# EBC Green Stuff brake pad problem



## JOHNS92JETTA (Mar 2, 2003)

About 3 weeks ago I put on a set of 10.1" brakes onto my Jetta. Did about a 200km pad brake in on them. Started getting a bad metallic noise 2 days ago and pulled them off to find this
























and here was what it was when I installed it.








When they were put on the shims were affixed to the pad. So im just wondering if this has happened to anyone else or did I just get a crappy set?
I see mixed reviews on here about the Green Stuff so any input would be appreciated.


----------



## animaniac (May 26, 2005)

*Re: EBC Green Stuff brake pad problem (JOHNS92JETTA)*

Just seems like the bonding stuff failed, the ate oem pads have a kind of rubber backing on them.
But they do say made in england on them, and because 99% of the uk population are binge drinkers, you have the reason why things arnt the way they should be.
It's such a shame.


----------



## GTijoejoe (Oct 6, 2001)

*Re: EBC Green Stuff brake pad problem (JOHNS92JETTA)*

I had something similar happen to me with Ebc green but on a much older pad, mine where almost finished anyways....


----------



## JOHNS92JETTA (Mar 2, 2003)

*Re: EBC Green Stuff brake pad problem (GTijoejoe)*

Guess I just got a crap set. Oh well. Try another.


----------



## ihaverickets (Jun 3, 2011)

Read about this happening to multiple people... 
Just ordered a set of Green Stuff pads and want to make sure I install the shims correctly
Any idea on how to prevent this?


----------



## Chickenman35 (Jul 28, 2006)

ihaverickets said:


> Read about this happening to multiple people...
> Just ordered a set of Green Stuff pads and want to make sure I install the shims correctly
> Any idea on how to prevent this?


Yeah..remove the shims and toss them in the garbage. Then go to your local Napa, Autozone etc and by some CRC Disc Brake Quite. This is a rubberized anti-vibration agent that is available in either a spray on or squeeze on package. Works great. 
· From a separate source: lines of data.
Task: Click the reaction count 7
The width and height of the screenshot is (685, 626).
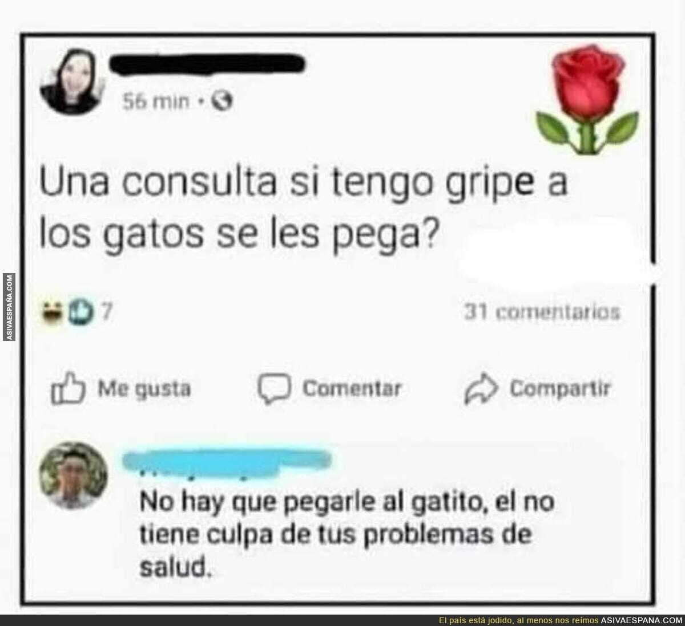Action: point(105,311)
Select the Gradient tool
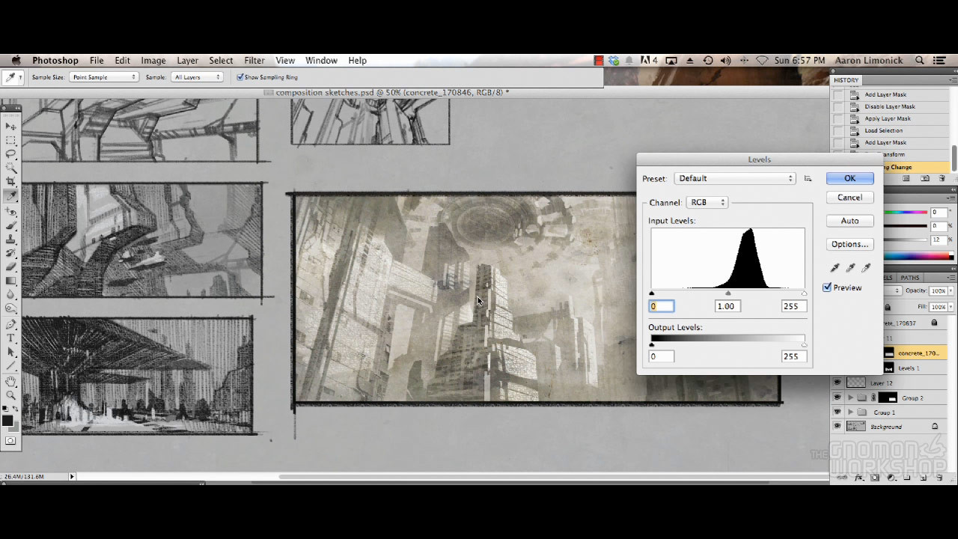The width and height of the screenshot is (958, 539). click(10, 281)
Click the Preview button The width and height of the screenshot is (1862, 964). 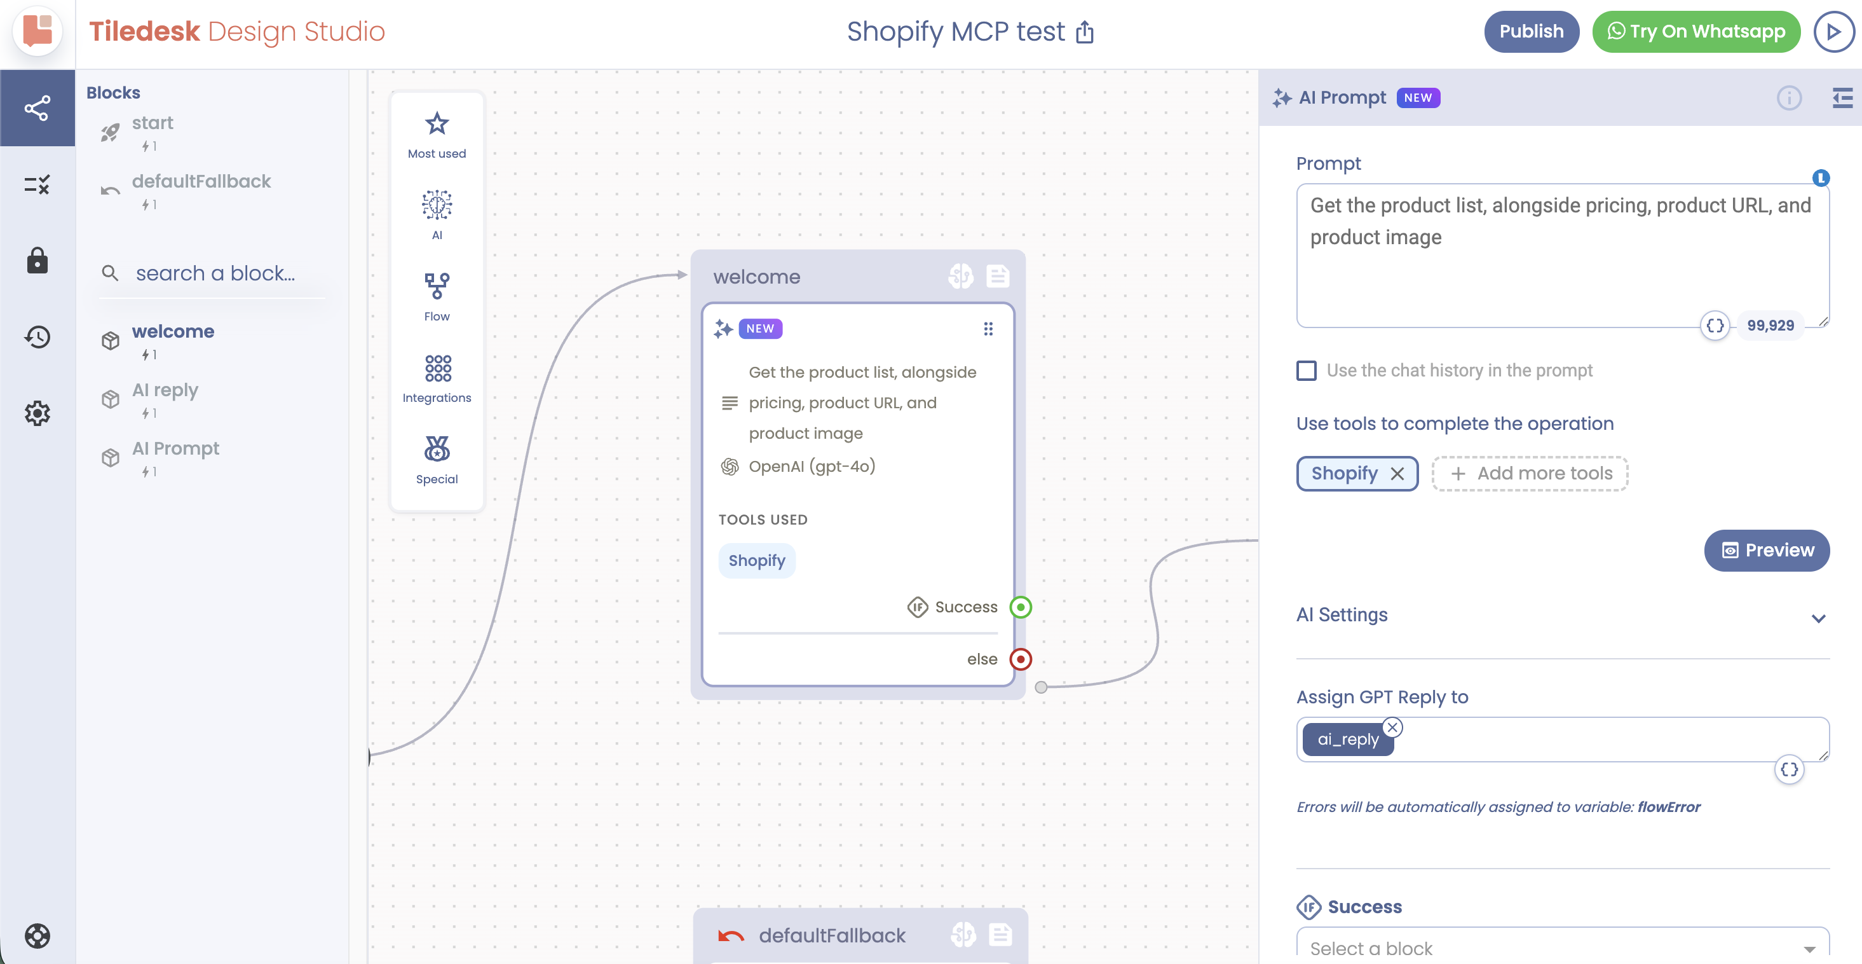[x=1766, y=550]
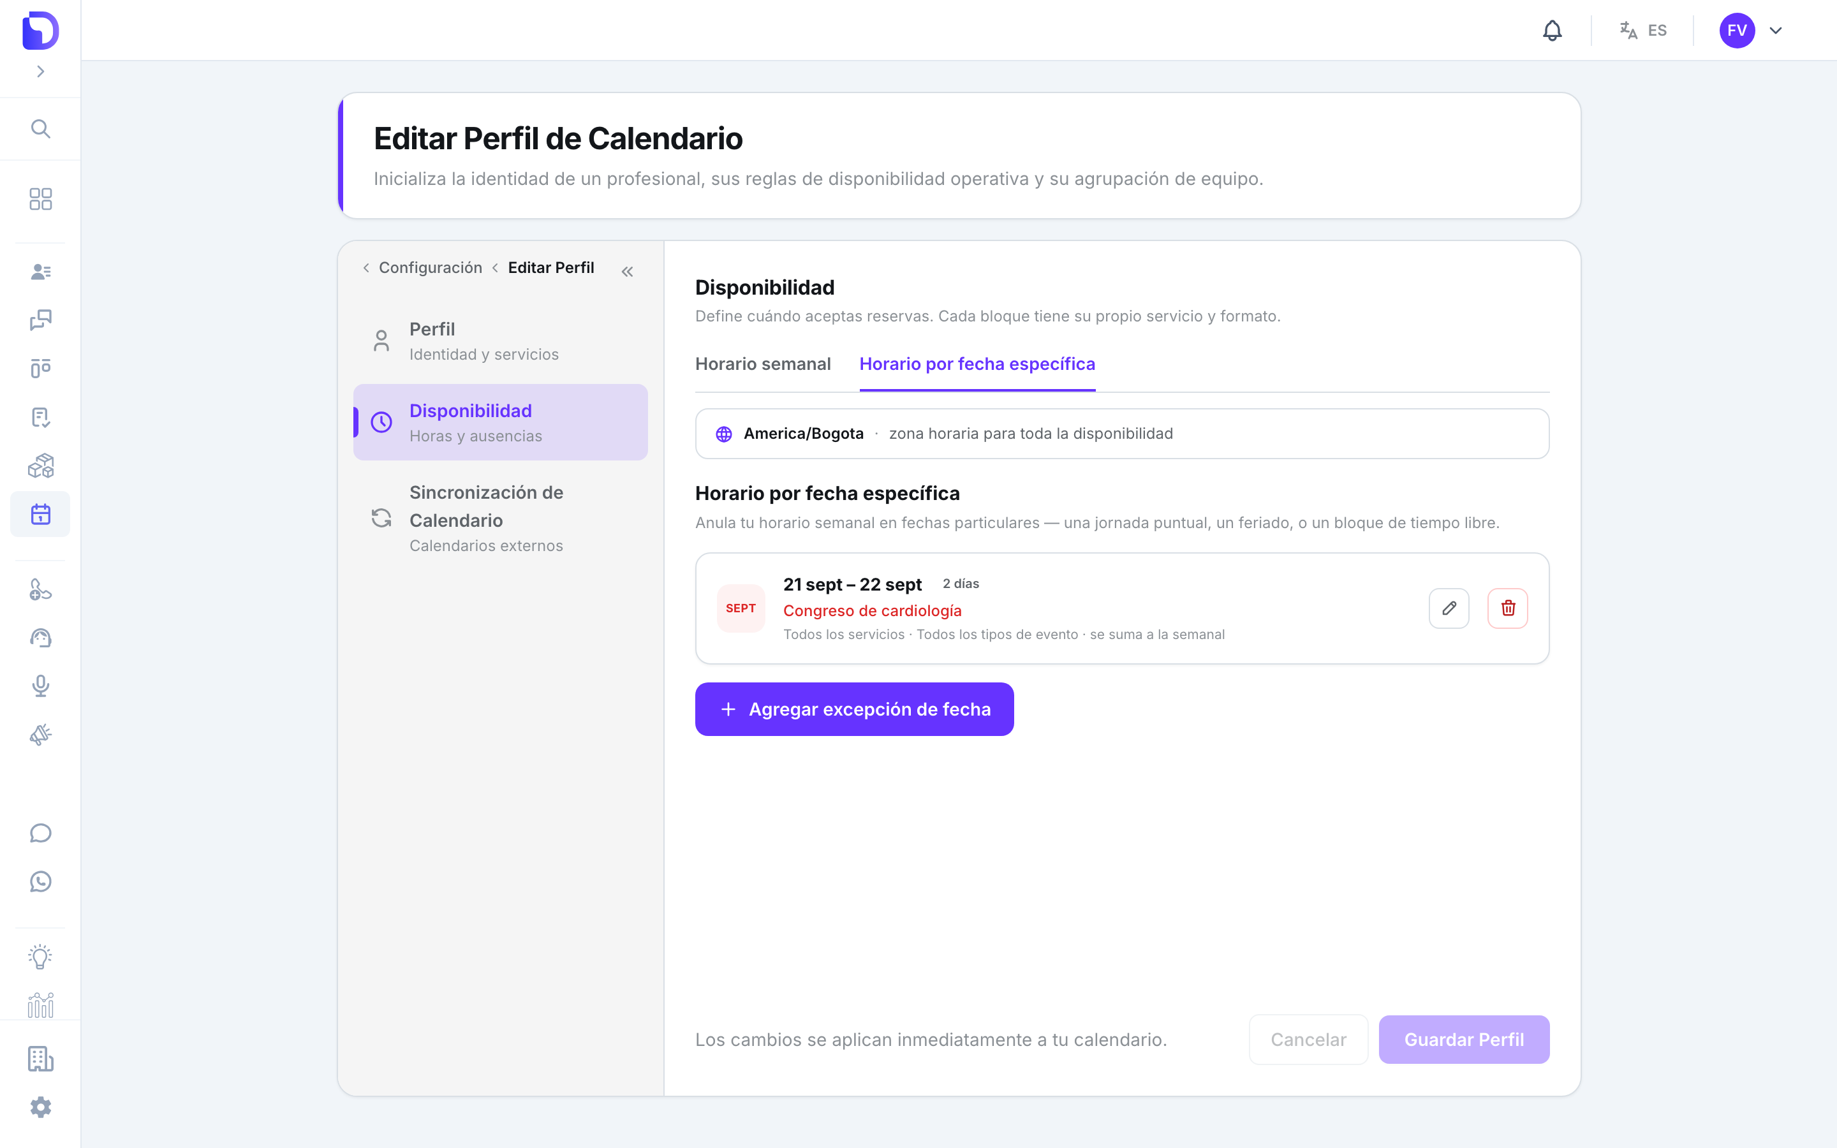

Edit: I've tried both and prefer the spray.


----------



## Chickenman35 (Jul 28, 2006)

I'd also be concerned about the pad " Smearing "..that is not good. Everything that I have read and heard about EBC pads bring me to the conclusion that they are crap.


----------



## ihaverickets (Jun 3, 2011)

Thanks for the information :thumbup: 
The picture there is the surface where the shim goes correct? Possible that the shim is supposed to prevent the smearing?


----------



## Chickenman35 (Jul 28, 2006)

ihaverickets said:


> Thanks for the information :thumbup:
> The picture there is the surface where the shim goes correct? Possible that the shim is supposed to prevent the smearing?


I was referring to the pad surface that contacts the rotor. Surface has smeared, which is not good. Usually an indication of overheating. Do you Track Day this car?


----------



## germancarnut51 (Mar 23, 2008)

Did you service the slide pins when you replaced the brake pads?

The slide pins could have seized, and caused the pad overheating.


----------



## ihaverickets (Jun 3, 2011)

Chickenman35 said:


> I was referring to the pad surface that contacts the rotor. Surface has smeared, which is not good. Usually an indication of overheating. Do you Track Day this car?


No no track days or auto-crossing for this vw, green stuff should be good for me, hope they dont smear.


----------



## ihaverickets (Jun 3, 2011)

I just got the EBC green stuff pads in and I noticed that there were no shims included in the package. There is also a sensor attached to the bottom one of the pads and a metal 3 prong piece on the back of one of the other pads. Never seen these fixtures, guessing these will make sense when I take everything apart


----------